EXERCISE REQUIREMENTS: Within the lines below, find those that hold the string "label" and copy each one.
=== Begin Enclosure ===
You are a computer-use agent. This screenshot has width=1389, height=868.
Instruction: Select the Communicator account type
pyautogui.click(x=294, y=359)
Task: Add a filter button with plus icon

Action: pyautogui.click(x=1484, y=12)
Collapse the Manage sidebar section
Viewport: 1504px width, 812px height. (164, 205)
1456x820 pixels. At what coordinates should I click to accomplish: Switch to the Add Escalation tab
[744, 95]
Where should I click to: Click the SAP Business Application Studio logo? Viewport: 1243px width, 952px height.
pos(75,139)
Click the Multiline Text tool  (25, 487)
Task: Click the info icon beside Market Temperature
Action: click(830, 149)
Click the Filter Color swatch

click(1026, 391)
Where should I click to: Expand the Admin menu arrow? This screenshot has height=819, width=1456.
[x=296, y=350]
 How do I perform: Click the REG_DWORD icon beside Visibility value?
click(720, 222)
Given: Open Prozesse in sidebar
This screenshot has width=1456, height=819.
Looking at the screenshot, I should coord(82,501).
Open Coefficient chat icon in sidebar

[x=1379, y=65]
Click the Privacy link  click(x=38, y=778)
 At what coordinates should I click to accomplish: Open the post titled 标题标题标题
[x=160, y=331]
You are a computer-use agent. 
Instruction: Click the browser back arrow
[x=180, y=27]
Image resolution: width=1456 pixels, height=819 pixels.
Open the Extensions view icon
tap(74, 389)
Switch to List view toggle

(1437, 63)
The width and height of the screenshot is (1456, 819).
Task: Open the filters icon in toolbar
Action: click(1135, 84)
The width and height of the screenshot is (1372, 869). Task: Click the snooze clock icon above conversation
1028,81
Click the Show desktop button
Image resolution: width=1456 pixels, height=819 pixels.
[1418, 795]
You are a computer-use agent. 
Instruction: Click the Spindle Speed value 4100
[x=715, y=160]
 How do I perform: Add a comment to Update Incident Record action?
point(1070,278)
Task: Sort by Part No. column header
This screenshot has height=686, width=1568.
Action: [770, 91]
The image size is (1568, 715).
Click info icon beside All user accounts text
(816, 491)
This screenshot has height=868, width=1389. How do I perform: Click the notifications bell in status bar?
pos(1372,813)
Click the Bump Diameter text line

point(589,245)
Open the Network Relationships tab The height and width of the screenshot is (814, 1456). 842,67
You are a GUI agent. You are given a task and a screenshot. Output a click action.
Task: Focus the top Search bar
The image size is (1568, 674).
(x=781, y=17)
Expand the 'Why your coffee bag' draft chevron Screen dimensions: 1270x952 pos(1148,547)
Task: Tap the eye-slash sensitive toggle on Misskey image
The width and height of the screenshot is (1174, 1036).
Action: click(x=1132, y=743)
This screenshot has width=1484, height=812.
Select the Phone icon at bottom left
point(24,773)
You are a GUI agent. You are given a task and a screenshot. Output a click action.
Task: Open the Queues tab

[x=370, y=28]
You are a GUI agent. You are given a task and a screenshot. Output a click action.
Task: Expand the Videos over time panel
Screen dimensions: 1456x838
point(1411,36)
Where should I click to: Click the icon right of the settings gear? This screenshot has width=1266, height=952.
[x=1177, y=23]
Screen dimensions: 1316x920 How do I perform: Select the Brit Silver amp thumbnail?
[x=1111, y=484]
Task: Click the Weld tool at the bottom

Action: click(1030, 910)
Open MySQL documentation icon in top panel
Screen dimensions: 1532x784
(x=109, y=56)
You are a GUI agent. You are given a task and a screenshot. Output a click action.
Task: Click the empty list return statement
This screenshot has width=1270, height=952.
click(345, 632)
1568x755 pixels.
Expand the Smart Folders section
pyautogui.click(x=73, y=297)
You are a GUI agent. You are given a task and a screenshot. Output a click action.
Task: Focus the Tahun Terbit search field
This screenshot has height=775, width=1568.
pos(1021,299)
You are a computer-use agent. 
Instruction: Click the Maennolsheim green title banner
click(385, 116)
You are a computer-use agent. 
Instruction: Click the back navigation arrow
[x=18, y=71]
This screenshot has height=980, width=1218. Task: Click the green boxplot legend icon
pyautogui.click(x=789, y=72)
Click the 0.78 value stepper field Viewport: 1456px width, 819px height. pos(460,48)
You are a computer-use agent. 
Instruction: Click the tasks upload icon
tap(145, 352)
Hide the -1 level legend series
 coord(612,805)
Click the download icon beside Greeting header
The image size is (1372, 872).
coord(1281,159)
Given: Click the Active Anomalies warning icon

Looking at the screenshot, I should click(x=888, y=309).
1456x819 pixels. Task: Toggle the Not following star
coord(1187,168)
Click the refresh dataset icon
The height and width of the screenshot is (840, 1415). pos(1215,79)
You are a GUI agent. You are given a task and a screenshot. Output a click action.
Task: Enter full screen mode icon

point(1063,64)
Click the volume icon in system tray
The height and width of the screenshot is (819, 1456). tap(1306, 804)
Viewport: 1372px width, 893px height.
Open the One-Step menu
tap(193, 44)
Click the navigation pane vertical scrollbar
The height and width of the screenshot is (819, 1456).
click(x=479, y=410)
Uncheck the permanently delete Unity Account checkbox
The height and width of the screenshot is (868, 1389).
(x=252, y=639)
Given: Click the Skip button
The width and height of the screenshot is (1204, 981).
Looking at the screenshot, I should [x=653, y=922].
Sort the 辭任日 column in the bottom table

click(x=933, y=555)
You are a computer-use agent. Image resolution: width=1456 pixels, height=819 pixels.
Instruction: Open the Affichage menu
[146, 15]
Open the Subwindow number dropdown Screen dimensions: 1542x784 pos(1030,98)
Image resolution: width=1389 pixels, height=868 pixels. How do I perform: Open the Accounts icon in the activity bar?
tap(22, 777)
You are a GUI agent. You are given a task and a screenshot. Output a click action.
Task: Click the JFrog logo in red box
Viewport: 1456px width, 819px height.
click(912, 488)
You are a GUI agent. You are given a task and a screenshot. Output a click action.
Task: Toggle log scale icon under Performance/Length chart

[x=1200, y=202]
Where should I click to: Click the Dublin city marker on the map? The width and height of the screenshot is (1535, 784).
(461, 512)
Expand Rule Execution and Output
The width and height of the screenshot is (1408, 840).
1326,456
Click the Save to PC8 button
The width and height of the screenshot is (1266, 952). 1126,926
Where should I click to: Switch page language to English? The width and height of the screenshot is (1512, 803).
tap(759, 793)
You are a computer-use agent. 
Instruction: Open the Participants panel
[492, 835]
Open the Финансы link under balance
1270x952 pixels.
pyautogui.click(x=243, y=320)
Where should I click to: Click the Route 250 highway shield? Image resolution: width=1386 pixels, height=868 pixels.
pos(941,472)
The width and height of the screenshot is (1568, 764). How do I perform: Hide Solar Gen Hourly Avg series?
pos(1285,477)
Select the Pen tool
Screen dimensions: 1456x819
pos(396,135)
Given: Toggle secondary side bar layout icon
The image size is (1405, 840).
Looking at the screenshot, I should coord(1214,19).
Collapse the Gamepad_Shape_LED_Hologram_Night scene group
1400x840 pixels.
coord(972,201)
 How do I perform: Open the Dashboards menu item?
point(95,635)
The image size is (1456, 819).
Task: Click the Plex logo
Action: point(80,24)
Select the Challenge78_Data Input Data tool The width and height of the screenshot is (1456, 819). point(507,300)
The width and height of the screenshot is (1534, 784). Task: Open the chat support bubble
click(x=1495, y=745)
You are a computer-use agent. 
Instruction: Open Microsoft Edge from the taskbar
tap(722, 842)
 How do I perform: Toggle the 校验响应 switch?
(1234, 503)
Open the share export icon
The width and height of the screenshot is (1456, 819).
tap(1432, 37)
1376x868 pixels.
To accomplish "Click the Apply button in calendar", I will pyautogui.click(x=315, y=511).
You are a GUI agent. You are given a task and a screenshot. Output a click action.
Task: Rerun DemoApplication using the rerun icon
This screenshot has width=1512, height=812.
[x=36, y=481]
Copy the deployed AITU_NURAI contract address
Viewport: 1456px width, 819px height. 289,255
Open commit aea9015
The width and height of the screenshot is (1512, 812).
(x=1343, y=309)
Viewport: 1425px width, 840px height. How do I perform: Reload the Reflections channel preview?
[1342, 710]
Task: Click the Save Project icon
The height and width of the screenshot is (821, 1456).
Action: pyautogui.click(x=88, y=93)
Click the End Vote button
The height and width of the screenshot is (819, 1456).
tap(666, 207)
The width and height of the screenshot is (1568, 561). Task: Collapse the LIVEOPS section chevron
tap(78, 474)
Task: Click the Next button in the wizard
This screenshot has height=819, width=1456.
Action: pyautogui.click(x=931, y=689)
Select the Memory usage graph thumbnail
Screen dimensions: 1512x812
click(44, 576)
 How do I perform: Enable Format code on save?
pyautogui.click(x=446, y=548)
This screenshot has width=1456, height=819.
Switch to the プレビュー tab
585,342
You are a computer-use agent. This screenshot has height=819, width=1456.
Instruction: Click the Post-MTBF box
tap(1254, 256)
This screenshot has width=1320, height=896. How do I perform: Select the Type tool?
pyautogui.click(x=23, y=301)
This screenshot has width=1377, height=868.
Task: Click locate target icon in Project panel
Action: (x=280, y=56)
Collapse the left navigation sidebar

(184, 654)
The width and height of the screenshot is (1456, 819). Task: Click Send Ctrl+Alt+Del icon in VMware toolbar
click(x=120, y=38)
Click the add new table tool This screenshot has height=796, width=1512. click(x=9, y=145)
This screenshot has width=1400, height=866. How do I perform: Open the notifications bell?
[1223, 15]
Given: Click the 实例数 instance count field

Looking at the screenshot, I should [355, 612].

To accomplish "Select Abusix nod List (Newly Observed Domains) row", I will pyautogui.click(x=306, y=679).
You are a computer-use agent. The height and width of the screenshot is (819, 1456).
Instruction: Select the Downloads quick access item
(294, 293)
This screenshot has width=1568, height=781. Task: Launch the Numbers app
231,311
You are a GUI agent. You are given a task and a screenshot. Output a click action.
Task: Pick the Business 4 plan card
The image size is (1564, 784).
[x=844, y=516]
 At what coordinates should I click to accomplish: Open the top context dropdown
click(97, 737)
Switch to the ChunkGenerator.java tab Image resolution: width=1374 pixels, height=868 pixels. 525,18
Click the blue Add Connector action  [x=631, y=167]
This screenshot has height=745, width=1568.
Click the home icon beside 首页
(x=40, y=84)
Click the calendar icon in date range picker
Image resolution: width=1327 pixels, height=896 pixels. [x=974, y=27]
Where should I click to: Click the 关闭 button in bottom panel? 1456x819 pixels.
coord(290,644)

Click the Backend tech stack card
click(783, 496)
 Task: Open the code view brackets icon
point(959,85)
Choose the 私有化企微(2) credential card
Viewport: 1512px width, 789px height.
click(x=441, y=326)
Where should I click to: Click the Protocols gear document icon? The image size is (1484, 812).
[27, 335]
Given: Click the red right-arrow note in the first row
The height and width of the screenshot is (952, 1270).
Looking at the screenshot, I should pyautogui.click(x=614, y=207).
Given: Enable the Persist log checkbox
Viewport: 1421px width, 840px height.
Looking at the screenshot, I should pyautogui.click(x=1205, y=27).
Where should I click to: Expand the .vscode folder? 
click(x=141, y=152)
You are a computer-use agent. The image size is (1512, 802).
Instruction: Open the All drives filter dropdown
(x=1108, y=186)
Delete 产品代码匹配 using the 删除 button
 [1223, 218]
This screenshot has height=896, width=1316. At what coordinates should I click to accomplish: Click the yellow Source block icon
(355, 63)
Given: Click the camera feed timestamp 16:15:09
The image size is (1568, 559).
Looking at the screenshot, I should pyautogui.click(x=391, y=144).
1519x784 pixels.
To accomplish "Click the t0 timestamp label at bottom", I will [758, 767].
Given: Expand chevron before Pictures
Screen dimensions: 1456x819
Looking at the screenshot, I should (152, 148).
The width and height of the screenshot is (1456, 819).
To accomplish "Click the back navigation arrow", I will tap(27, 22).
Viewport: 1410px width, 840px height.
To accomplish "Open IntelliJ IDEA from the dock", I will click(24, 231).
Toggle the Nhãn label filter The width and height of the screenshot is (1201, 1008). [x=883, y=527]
=== End Enclosure ===
RESPONSE AREA:
To accomplish "Click the t0 timestamp label at bottom", I will [758, 767].
Toggle the Nhãn label filter The width and height of the screenshot is (1201, 1008). [x=883, y=527]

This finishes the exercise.